Huron County War News – December 21, 1916
Published in the December 21, 1916 edition of the Brussels Post was the following letter from Private George Champion to his mother.
“Dear Mother – Just a few lines to let you know that we landed in England safe and are at camp. Got along fine all the way over, the only thing that bothered me was the sea sickness. Roy and I had quite a time with it. Landed in Liverpool at 4 o’clock Saturday morning and did not get off the boat till 4 o’clock in the afternoon. We were certainly sick of it. Had to stand with our packs on for an hour or so then we got on the train and struck for Shorncliffe, England. We got there, had 2 miles to walk. We were a tired looking bunch.
Are in tents yet but that is just for a few days then we go into huts. They are like those long hen houses they have in Canada. I thought I would not like England but she is a fine place. Not much mud. Roads here are just like Camp Borden only they are black. We are not far from a village, the name of it is Devonville. It is just a small one about a half a mile.
Roy is getting along all right. He passed the medical inspection this morning all but his teeth and they are going to fix them. I did not pass at all as they turned me down for not being old enough and bad teeth. I don’t know what they are going to do, whether they make us go on home guard or not. Billy John got turned down for flat feet. His is tickled right up the back. I hope I will get home as far as I am concerned but we are not the only ones who are getting turned down as there are 3 in my tent, so that is the way all over. There is about 35 turned down ahead of me and there was only one company through then.

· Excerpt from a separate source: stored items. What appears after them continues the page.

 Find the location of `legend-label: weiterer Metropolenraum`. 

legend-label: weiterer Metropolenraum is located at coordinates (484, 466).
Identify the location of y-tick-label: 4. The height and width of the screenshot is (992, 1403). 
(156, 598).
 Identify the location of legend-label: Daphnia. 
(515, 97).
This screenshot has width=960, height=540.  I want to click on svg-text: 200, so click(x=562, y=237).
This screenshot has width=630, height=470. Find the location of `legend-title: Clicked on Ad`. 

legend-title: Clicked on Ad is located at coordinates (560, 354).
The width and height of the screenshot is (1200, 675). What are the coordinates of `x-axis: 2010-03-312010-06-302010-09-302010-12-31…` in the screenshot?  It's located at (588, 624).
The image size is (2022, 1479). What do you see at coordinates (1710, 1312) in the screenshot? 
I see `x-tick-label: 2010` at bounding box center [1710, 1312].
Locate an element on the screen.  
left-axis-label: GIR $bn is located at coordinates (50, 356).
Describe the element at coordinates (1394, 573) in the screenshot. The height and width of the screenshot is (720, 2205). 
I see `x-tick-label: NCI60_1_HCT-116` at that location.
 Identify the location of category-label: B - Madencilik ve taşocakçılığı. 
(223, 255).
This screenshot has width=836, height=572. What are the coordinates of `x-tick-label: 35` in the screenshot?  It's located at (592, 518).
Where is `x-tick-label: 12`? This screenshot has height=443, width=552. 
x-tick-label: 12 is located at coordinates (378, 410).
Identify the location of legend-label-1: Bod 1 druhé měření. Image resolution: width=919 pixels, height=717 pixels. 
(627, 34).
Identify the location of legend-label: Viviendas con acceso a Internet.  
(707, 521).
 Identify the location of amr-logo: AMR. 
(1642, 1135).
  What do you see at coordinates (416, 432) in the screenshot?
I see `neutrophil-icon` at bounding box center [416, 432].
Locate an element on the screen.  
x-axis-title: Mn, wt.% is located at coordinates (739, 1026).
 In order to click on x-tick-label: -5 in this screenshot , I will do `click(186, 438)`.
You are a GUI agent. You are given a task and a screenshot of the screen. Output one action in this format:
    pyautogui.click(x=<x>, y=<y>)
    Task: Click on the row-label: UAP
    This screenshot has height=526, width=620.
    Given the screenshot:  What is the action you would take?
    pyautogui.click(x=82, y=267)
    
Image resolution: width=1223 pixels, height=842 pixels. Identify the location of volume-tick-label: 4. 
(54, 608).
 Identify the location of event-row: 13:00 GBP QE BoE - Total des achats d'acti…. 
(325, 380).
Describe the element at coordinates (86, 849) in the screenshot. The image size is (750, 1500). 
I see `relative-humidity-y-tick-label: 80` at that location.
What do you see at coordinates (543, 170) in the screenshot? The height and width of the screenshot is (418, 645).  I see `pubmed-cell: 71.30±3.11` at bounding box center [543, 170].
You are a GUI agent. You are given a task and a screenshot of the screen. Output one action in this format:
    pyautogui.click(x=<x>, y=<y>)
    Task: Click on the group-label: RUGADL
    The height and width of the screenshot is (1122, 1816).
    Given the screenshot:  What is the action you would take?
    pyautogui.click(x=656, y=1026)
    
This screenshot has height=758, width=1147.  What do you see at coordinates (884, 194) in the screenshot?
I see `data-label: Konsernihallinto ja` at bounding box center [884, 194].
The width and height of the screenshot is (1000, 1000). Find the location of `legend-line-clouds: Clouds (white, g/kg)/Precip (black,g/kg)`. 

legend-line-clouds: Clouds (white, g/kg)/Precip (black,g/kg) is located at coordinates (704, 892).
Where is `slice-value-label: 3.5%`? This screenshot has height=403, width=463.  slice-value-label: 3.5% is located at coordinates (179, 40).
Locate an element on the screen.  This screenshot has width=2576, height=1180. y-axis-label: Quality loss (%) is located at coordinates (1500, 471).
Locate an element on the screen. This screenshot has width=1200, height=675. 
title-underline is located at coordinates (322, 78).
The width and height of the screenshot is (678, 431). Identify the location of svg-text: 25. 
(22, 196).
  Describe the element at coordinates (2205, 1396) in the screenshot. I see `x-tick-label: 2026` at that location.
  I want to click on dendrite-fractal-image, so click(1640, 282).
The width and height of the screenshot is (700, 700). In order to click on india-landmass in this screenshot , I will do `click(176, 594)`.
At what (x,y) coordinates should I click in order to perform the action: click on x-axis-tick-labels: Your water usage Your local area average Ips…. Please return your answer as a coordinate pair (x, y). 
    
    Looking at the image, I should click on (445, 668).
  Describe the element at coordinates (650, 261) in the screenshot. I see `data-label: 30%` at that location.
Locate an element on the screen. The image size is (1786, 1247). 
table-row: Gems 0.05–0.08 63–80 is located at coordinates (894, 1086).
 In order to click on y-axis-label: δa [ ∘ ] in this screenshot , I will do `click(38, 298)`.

I will tell you more about England. The fields over here are as green as they are in Canada in the middle of the Summer, in fact there is better grass here now and the stock is all out. There is a flock of sheep about 10 rods from my tent, about 500 of them. They are certainly great sheep too.
I am just going to the tent door to see an air ship going over. I saw zeppelins flying this morning, about 5 of them and 3 air ships. There is some great sights. We are just 50 miles from the firing lines and can hear the cannons going in France, so that ain’t very far.
We were from 1st of November till the 11th on the boat, then we were on it two days before we started. We got on the boat on the 29th of October.
I will have to tell you about the trains. They are the most comical things I ever saw. The coaches are just big enough to hold 16 men, 8 in each place. There is a wall between each bunch. We got on the train at 8 o’clock in Liverpool and landed at Shorncliffe at 12 o’clock. We went 250 miles in that time. They go like a blue streak. Had to keep the doors and window blinds down on account of a zeppelin flying over. Well I guess this is all for this time, hoping everybody is well.
From your loving son and brother, George.”